The term downtime which known as system outage or system shortage is used to refer to periods when a system is unavailable.

Our focus in this page is on the downtime due to internal and external Cyberattacks.
We will not address the cost of downtime, but we will briefly present detections, prevention and remedy.

What is the main difference between a process and a procedure?
A process is a series of tasks that produce an outcome.
A procedure is a set of instructions for completing a specific task within a process.

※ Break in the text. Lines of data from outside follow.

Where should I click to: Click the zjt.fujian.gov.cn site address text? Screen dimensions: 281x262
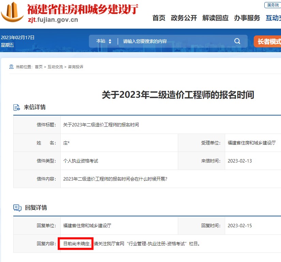(x=52, y=20)
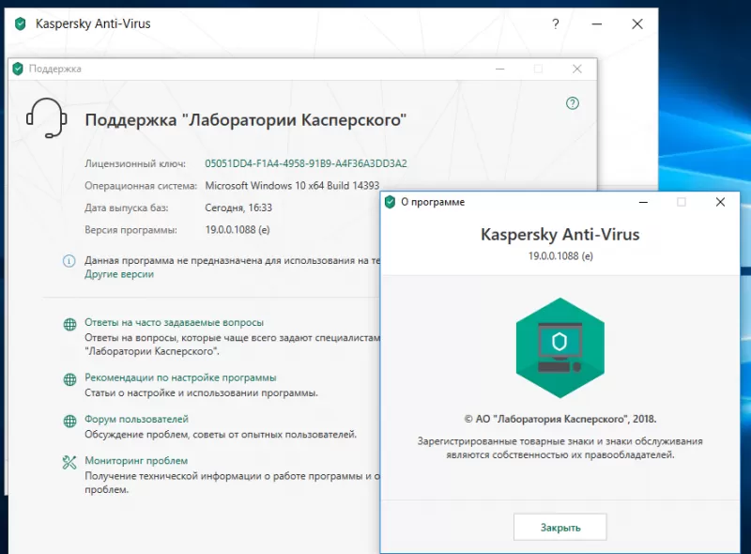Click the license key 05051DD4 link
The width and height of the screenshot is (751, 554).
click(x=305, y=162)
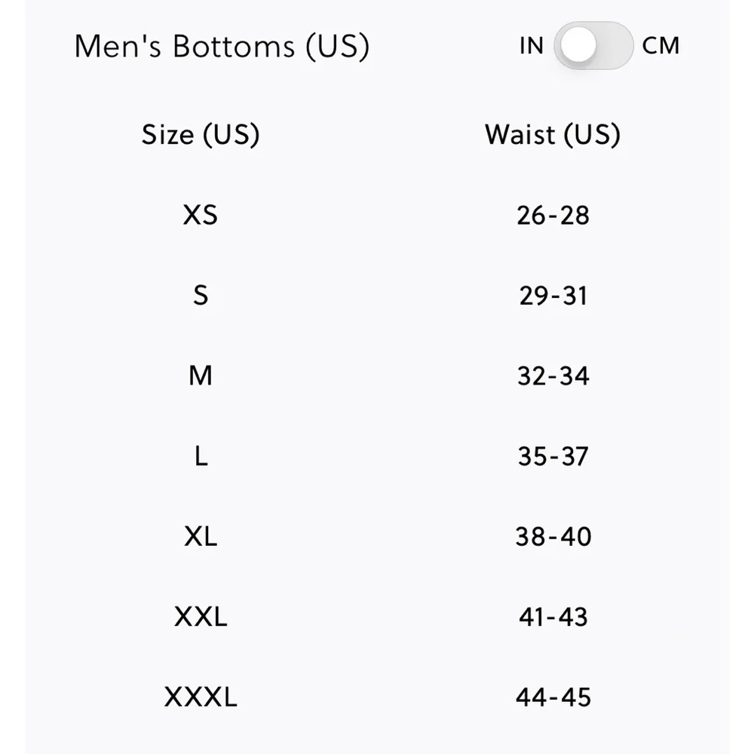This screenshot has width=754, height=754.
Task: Click the 44-45 waist value
Action: coord(553,697)
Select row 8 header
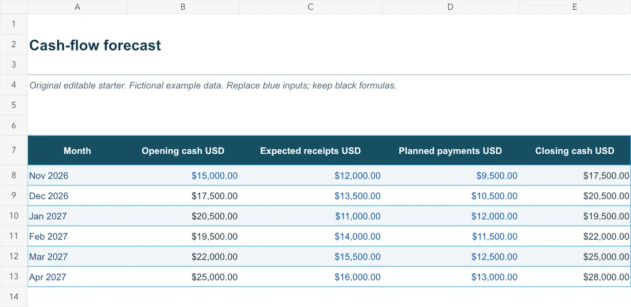Screen dimensions: 631x307 point(14,176)
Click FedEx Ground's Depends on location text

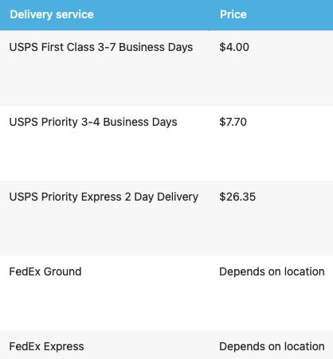pyautogui.click(x=272, y=271)
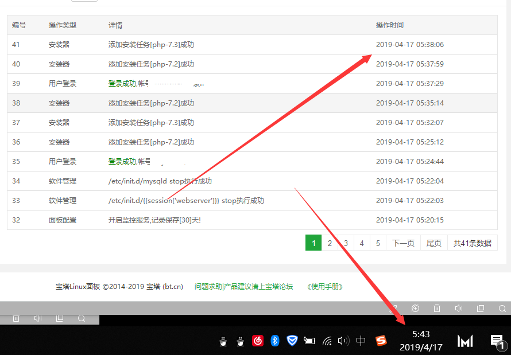This screenshot has height=355, width=511.
Task: Open the 《使用手册》 manual link
Action: (x=325, y=287)
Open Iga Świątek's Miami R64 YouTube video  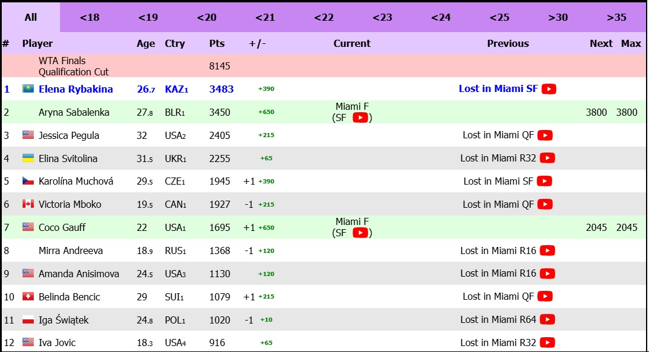(x=547, y=320)
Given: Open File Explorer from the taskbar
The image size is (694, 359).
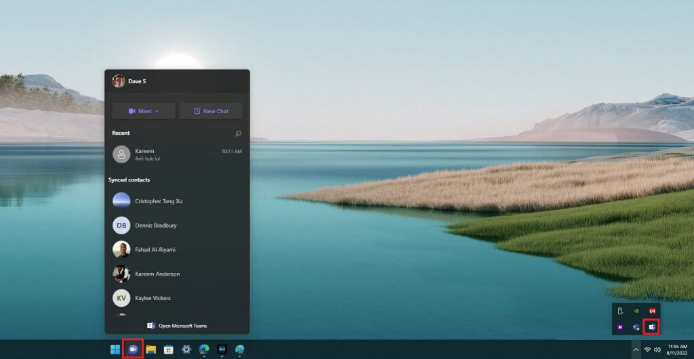Looking at the screenshot, I should (151, 350).
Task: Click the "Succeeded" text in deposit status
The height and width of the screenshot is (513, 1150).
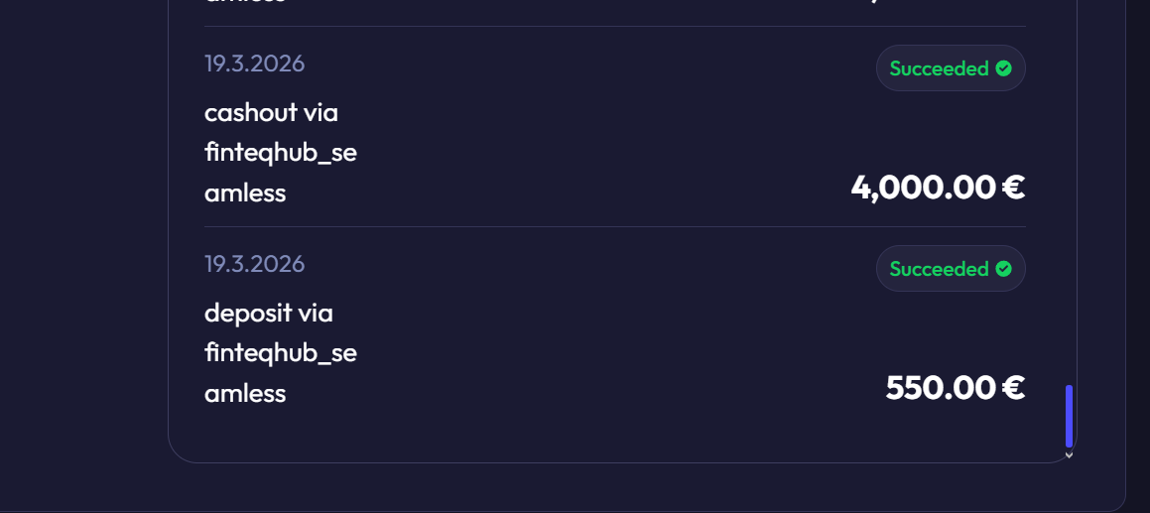Action: click(939, 269)
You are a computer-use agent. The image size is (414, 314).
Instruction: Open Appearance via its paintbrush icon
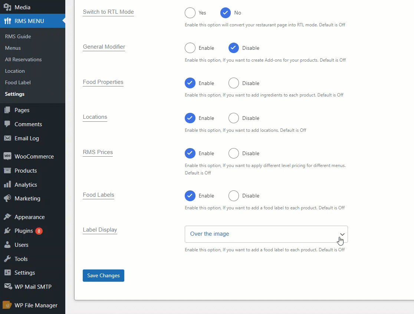tap(7, 217)
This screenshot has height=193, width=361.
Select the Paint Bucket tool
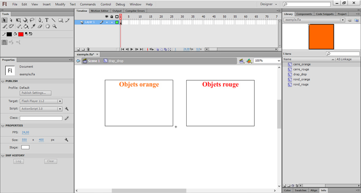pos(26,26)
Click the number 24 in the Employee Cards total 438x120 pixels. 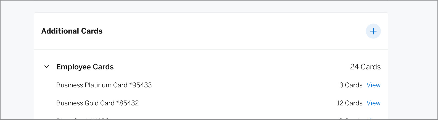[354, 67]
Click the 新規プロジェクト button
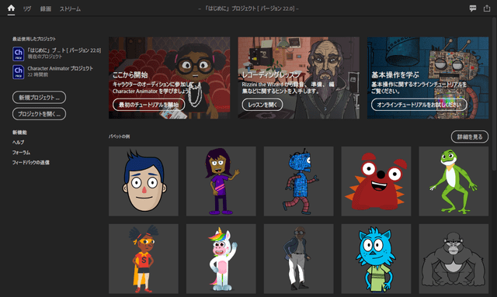Image resolution: width=497 pixels, height=297 pixels. 40,97
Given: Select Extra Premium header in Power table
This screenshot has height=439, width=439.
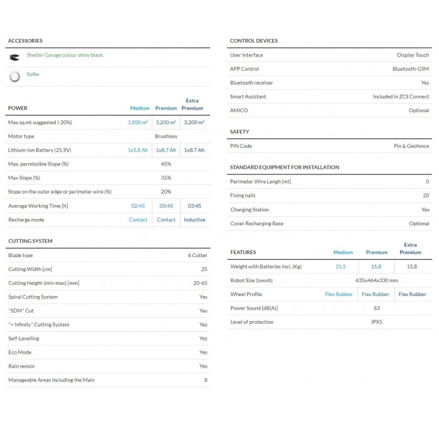Looking at the screenshot, I should coord(193,104).

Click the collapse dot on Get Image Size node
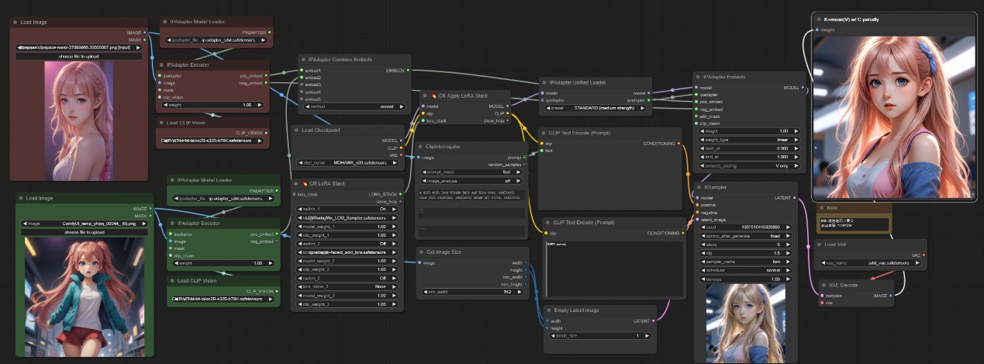coord(422,252)
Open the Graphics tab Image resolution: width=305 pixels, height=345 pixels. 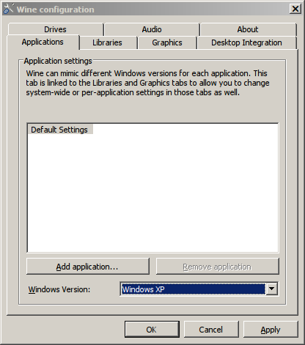pos(167,42)

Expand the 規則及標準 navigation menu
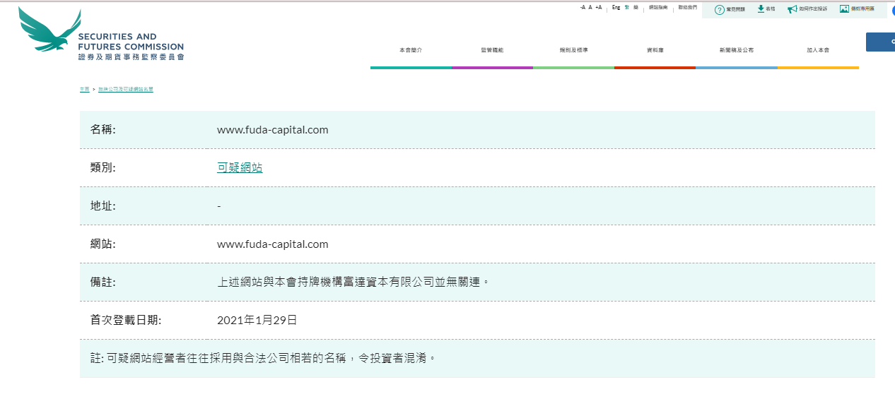coord(573,50)
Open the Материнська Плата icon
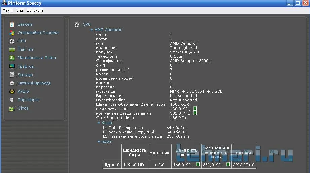This screenshot has height=173, width=310. pyautogui.click(x=12, y=58)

Our Downtime Presentation Goal(s):
Our goals presented in this page can be summarized as follows:

       • Present pictures of what we are trying to achieve
       • Build Downtime Structure Stages, Assessments and Alert Levels
       • Present the processes within these stages, Assessments and Alert Levels


As for procedures within these processes, we need to work with clients to capture all the procedures details.

What are the most common types of cyberattacks?

       1. Malware
       2. Denial-of-Service (DoS) Attacks
       3. Phishing
       4. Spoofing
       5. Identity-Based Attacks
       6. Code Injection Attacks
       7. Supply Chain Attacks
       8. Social Engineering Attacks
       9. Insider Threats
       10. DNS Tunneling
       11. IoT-Based Attacks
       12. AI-Powered Attacks
       13. Zero-Day Exploit
       14. Zero-Day Attack


How often do businesses get hacked?
An estimated 54 percent of companies say they have experienced one or more attacks in the last 12 months.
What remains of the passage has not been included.